Task to carry out> Repeat the listing below in full, exactly.
- - - -
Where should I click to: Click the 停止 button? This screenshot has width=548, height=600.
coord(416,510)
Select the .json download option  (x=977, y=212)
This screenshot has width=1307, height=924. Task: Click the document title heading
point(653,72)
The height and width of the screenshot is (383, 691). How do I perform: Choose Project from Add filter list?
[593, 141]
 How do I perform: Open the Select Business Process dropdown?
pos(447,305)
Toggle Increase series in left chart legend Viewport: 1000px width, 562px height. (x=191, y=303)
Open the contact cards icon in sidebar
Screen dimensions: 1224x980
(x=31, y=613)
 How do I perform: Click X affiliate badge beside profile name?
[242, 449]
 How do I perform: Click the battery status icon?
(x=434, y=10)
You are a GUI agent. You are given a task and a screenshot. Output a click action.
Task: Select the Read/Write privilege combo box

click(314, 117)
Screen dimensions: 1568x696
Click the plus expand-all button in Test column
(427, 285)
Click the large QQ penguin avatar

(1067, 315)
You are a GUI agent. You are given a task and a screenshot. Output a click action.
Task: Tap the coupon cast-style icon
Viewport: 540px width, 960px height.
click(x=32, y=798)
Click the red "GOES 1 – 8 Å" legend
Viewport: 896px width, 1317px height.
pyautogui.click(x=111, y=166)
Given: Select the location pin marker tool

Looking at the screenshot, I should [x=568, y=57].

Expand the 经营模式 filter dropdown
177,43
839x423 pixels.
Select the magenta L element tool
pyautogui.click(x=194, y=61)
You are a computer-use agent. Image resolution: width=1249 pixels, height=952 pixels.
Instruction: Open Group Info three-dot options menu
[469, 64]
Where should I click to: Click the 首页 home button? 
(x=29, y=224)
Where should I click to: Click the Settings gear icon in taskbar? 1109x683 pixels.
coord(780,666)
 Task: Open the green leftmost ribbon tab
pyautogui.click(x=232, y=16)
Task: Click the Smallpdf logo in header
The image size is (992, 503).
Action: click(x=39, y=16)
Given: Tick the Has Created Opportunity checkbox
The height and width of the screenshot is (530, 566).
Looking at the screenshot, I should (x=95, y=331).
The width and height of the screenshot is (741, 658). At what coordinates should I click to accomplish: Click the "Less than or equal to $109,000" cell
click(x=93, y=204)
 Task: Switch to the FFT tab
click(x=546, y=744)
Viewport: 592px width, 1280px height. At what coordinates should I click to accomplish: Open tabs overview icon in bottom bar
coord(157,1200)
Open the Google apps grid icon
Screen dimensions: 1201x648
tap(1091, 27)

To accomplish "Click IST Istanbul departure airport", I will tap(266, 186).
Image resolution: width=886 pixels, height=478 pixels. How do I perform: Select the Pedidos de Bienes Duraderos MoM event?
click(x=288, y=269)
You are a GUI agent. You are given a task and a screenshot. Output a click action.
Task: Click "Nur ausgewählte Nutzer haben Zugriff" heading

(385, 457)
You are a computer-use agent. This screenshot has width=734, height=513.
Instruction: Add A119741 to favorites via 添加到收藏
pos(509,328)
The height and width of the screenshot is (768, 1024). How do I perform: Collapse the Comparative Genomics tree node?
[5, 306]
- - - -
Your response>
Where should I click to: Click the 停止 button? This screenshot has width=548, height=600.
coord(416,510)
Select the .json download option  (x=977, y=212)
This screenshot has width=1307, height=924. Task: Click the document title heading
point(653,72)
The height and width of the screenshot is (383, 691). How do I perform: Choose Project from Add filter list?
[593, 141]
 How do I perform: Open the Select Business Process dropdown?
pos(447,305)
Toggle Increase series in left chart legend Viewport: 1000px width, 562px height. (x=191, y=303)
Open the contact cards icon in sidebar
Screen dimensions: 1224x980
(x=31, y=613)
 How do I perform: Click X affiliate badge beside profile name?
[242, 449]
 How do I perform: Click the battery status icon?
(x=434, y=10)
You are a GUI agent. You are given a task and a screenshot. Output a click action.
Task: Select the Read/Write privilege combo box

click(314, 117)
Screen dimensions: 1568x696
Click the plus expand-all button in Test column
(427, 285)
Click the large QQ penguin avatar

(1067, 315)
You are a GUI agent. You are given a task and a screenshot. Output a click action.
Task: Tap the coupon cast-style icon
Viewport: 540px width, 960px height.
click(x=32, y=798)
Click the red "GOES 1 – 8 Å" legend
Viewport: 896px width, 1317px height.
pyautogui.click(x=111, y=166)
Given: Select the location pin marker tool

Looking at the screenshot, I should [x=568, y=57].

Expand the 经营模式 filter dropdown
177,43
839x423 pixels.
Select the magenta L element tool
pyautogui.click(x=194, y=61)
You are a computer-use agent. Image resolution: width=1249 pixels, height=952 pixels.
Instruction: Open Group Info three-dot options menu
[469, 64]
Where should I click to: Click the 首页 home button? 
(x=29, y=224)
Where should I click to: Click the Settings gear icon in taskbar? 1109x683 pixels.
coord(780,666)
 Task: Open the green leftmost ribbon tab
pyautogui.click(x=232, y=16)
Task: Click the Smallpdf logo in header
The image size is (992, 503).
Action: click(x=39, y=16)
Given: Tick the Has Created Opportunity checkbox
The height and width of the screenshot is (530, 566).
Looking at the screenshot, I should (x=95, y=331).
The width and height of the screenshot is (741, 658). At what coordinates should I click to accomplish: Click the "Less than or equal to $109,000" cell
click(x=93, y=204)
 Task: Switch to the FFT tab
click(x=546, y=744)
Viewport: 592px width, 1280px height. At what coordinates should I click to accomplish: Open tabs overview icon in bottom bar
coord(157,1200)
Open the Google apps grid icon
Screen dimensions: 1201x648
tap(1091, 27)

To accomplish "Click IST Istanbul departure airport", I will tap(266, 186).
Image resolution: width=886 pixels, height=478 pixels. How do I perform: Select the Pedidos de Bienes Duraderos MoM event?
click(x=288, y=269)
You are a GUI agent. You are given a task and a screenshot. Output a click action.
Task: Click "Nur ausgewählte Nutzer haben Zugriff" heading

(385, 457)
You are a computer-use agent. This screenshot has width=734, height=513.
Instruction: Add A119741 to favorites via 添加到收藏
pos(509,328)
The height and width of the screenshot is (768, 1024). How do I perform: Collapse the Comparative Genomics tree node?
[5, 306]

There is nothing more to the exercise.